Line by line, transcribe the material shown below exactly.
________
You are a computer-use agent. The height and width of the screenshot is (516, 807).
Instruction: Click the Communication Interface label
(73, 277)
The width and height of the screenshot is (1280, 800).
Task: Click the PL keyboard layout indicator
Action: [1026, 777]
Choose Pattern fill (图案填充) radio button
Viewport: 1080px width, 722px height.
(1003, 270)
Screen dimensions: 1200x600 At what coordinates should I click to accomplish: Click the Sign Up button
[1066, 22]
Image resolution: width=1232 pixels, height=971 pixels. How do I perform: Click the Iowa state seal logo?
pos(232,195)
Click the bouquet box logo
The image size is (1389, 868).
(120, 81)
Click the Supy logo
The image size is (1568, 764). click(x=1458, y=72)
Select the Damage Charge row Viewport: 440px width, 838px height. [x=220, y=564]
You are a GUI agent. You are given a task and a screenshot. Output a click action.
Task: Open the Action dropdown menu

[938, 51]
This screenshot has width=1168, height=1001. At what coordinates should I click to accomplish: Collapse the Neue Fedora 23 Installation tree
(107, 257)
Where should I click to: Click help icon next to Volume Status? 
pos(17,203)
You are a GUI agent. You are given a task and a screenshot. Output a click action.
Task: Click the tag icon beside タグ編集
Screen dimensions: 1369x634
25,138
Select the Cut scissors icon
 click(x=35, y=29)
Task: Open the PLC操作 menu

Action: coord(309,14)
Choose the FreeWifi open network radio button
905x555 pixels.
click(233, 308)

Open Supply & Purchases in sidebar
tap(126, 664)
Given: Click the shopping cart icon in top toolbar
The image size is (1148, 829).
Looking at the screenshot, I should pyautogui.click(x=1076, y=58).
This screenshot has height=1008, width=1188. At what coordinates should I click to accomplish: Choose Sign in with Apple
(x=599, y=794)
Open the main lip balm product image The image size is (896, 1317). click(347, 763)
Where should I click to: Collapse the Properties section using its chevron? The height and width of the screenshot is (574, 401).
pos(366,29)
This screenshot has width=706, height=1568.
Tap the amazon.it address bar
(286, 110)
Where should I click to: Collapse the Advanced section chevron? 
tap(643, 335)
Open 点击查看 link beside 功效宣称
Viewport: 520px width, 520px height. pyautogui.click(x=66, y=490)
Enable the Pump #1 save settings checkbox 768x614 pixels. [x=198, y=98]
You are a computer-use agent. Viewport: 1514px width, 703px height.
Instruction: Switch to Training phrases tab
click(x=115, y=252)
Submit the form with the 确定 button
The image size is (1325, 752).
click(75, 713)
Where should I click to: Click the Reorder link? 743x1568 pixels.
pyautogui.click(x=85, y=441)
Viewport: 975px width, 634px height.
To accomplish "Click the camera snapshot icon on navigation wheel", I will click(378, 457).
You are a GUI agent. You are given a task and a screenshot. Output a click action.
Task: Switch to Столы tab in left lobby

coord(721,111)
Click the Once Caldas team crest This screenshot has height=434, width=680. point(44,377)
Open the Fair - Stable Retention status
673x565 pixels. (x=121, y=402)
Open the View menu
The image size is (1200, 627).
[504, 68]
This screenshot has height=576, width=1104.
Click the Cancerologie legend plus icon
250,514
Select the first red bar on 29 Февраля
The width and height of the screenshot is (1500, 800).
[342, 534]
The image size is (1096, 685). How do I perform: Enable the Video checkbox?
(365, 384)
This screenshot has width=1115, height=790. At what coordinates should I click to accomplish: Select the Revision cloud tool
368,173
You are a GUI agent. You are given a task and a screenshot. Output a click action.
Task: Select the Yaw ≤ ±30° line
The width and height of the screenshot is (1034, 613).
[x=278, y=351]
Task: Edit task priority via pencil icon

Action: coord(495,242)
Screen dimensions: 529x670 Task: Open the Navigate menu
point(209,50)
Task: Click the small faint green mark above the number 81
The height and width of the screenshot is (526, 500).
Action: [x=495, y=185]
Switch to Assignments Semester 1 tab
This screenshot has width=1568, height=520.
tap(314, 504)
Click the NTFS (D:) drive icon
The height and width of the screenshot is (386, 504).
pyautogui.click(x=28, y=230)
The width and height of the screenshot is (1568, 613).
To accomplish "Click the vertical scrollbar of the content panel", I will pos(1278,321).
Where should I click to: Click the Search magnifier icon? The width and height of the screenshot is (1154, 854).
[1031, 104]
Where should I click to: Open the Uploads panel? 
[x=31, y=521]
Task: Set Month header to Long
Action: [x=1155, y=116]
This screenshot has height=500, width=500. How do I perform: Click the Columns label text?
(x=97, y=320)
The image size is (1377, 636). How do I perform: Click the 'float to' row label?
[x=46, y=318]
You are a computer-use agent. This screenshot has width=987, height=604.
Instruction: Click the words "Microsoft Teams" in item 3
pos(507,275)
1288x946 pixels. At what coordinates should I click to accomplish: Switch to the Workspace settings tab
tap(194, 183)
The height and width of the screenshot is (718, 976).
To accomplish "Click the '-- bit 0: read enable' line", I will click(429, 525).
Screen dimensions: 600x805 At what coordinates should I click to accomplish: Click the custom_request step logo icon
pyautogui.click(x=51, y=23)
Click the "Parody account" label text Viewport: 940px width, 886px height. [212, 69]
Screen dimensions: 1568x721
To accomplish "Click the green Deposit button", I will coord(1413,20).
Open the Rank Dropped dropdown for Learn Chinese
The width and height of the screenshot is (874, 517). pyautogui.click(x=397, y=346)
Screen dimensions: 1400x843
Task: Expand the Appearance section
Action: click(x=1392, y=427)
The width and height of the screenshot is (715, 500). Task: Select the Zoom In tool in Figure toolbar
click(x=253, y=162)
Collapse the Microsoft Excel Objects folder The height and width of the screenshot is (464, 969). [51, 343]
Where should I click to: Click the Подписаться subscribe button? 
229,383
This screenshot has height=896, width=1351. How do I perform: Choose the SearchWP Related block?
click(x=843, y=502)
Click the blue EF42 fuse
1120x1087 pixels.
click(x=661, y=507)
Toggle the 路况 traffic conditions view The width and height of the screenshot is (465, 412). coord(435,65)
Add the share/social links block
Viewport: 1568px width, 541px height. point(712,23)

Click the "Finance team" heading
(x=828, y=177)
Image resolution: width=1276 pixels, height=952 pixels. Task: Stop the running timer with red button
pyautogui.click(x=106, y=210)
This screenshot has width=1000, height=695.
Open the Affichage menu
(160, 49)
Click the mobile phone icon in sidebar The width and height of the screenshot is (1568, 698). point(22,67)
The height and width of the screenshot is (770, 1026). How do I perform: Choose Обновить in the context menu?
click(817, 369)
________
• Response box
You are a computer-use agent. The height and width of the screenshot is (516, 807).
Instruction: Click the Communication Interface label
(73, 277)
The width and height of the screenshot is (1280, 800).
Task: Click the PL keyboard layout indicator
Action: [1026, 777]
Choose Pattern fill (图案填充) radio button
Viewport: 1080px width, 722px height.
(1003, 270)
Screen dimensions: 1200x600 At what coordinates should I click to accomplish: Click the Sign Up button
[1066, 22]
Image resolution: width=1232 pixels, height=971 pixels. How do I perform: Click the Iowa state seal logo?
pos(232,195)
Click the bouquet box logo
The image size is (1389, 868).
(120, 81)
Click the Supy logo
The image size is (1568, 764). click(x=1458, y=72)
Select the Damage Charge row Viewport: 440px width, 838px height. [x=220, y=564]
You are a GUI agent. You are given a task and a screenshot. Output a click action.
Task: Open the Action dropdown menu

[938, 51]
This screenshot has width=1168, height=1001. At what coordinates should I click to accomplish: Collapse the Neue Fedora 23 Installation tree
(107, 257)
Where should I click to: Click help icon next to Volume Status? 
pos(17,203)
You are a GUI agent. You are given a task and a screenshot. Output a click action.
Task: Click the tag icon beside タグ編集
Screen dimensions: 1369x634
25,138
Select the Cut scissors icon
 click(x=35, y=29)
Task: Open the PLC操作 menu

Action: coord(309,14)
Choose the FreeWifi open network radio button
905x555 pixels.
click(233, 308)

Open Supply & Purchases in sidebar
tap(126, 664)
Given: Click the shopping cart icon in top toolbar
The image size is (1148, 829).
Looking at the screenshot, I should pyautogui.click(x=1076, y=58).
This screenshot has height=1008, width=1188. At what coordinates should I click to accomplish: Choose Sign in with Apple
(x=599, y=794)
Open the main lip balm product image The image size is (896, 1317). click(347, 763)
Where should I click to: Collapse the Properties section using its chevron? The height and width of the screenshot is (574, 401).
pos(366,29)
This screenshot has width=706, height=1568.
Tap the amazon.it address bar
(286, 110)
Where should I click to: Collapse the Advanced section chevron? 
tap(643, 335)
Open 点击查看 link beside 功效宣称
Viewport: 520px width, 520px height. pyautogui.click(x=66, y=490)
Enable the Pump #1 save settings checkbox 768x614 pixels. [x=198, y=98]
You are a computer-use agent. Viewport: 1514px width, 703px height.
Instruction: Switch to Training phrases tab
click(x=115, y=252)
Submit the form with the 确定 button
The image size is (1325, 752).
click(75, 713)
Where should I click to: Click the Reorder link? 743x1568 pixels.
pyautogui.click(x=85, y=441)
Viewport: 975px width, 634px height.
To accomplish "Click the camera snapshot icon on navigation wheel", I will click(378, 457).
You are a GUI agent. You are given a task and a screenshot. Output a click action.
Task: Switch to Столы tab in left lobby

coord(721,111)
Click the Once Caldas team crest This screenshot has height=434, width=680. point(44,377)
Open the Fair - Stable Retention status
673x565 pixels. (x=121, y=402)
Open the View menu
The image size is (1200, 627).
[504, 68]
This screenshot has height=576, width=1104.
Click the Cancerologie legend plus icon
250,514
Select the first red bar on 29 Февраля
The width and height of the screenshot is (1500, 800).
[342, 534]
The image size is (1096, 685). How do I perform: Enable the Video checkbox?
(365, 384)
This screenshot has width=1115, height=790. At what coordinates should I click to accomplish: Select the Revision cloud tool
368,173
You are a GUI agent. You are given a task and a screenshot. Output a click action.
Task: Select the Yaw ≤ ±30° line
The width and height of the screenshot is (1034, 613).
[x=278, y=351]
Task: Edit task priority via pencil icon

Action: coord(495,242)
Screen dimensions: 529x670 Task: Open the Navigate menu
point(209,50)
Task: Click the small faint green mark above the number 81
The height and width of the screenshot is (526, 500).
Action: [x=495, y=185]
Switch to Assignments Semester 1 tab
This screenshot has width=1568, height=520.
tap(314, 504)
Click the NTFS (D:) drive icon
The height and width of the screenshot is (386, 504).
pyautogui.click(x=28, y=230)
The width and height of the screenshot is (1568, 613).
To accomplish "Click the vertical scrollbar of the content panel", I will pos(1278,321).
Where should I click to: Click the Search magnifier icon? The width and height of the screenshot is (1154, 854).
[1031, 104]
Where should I click to: Open the Uploads panel? 
[x=31, y=521]
Task: Set Month header to Long
Action: [x=1155, y=116]
This screenshot has height=500, width=500. How do I perform: Click the Columns label text?
(x=97, y=320)
The image size is (1377, 636). How do I perform: Click the 'float to' row label?
[x=46, y=318]
You are a computer-use agent. This screenshot has width=987, height=604.
Instruction: Click the words "Microsoft Teams" in item 3
pos(507,275)
1288x946 pixels. At what coordinates should I click to accomplish: Switch to the Workspace settings tab
tap(194, 183)
The height and width of the screenshot is (718, 976).
To accomplish "Click the '-- bit 0: read enable' line", I will click(429, 525).
Screen dimensions: 600x805 At what coordinates should I click to accomplish: Click the custom_request step logo icon
pyautogui.click(x=51, y=23)
Click the "Parody account" label text Viewport: 940px width, 886px height. [212, 69]
Screen dimensions: 1568x721
To accomplish "Click the green Deposit button", I will coord(1413,20).
Open the Rank Dropped dropdown for Learn Chinese
The width and height of the screenshot is (874, 517). pyautogui.click(x=397, y=346)
Screen dimensions: 1400x843
Task: Expand the Appearance section
Action: click(x=1392, y=427)
The width and height of the screenshot is (715, 500). Task: Select the Zoom In tool in Figure toolbar
click(x=253, y=162)
Collapse the Microsoft Excel Objects folder The height and width of the screenshot is (464, 969). [51, 343]
Where should I click to: Click the Подписаться subscribe button? 
229,383
This screenshot has height=896, width=1351. How do I perform: Choose the SearchWP Related block?
click(x=843, y=502)
Click the blue EF42 fuse
1120x1087 pixels.
click(x=661, y=507)
Toggle the 路况 traffic conditions view The width and height of the screenshot is (465, 412). coord(435,65)
Add the share/social links block
Viewport: 1568px width, 541px height. point(712,23)

Click the "Finance team" heading
(x=828, y=177)
Image resolution: width=1276 pixels, height=952 pixels. Task: Stop the running timer with red button
pyautogui.click(x=106, y=210)
This screenshot has width=1000, height=695.
Open the Affichage menu
(160, 49)
Click the mobile phone icon in sidebar The width and height of the screenshot is (1568, 698). point(22,67)
The height and width of the screenshot is (770, 1026). How do I perform: Choose Обновить in the context menu?
click(817, 369)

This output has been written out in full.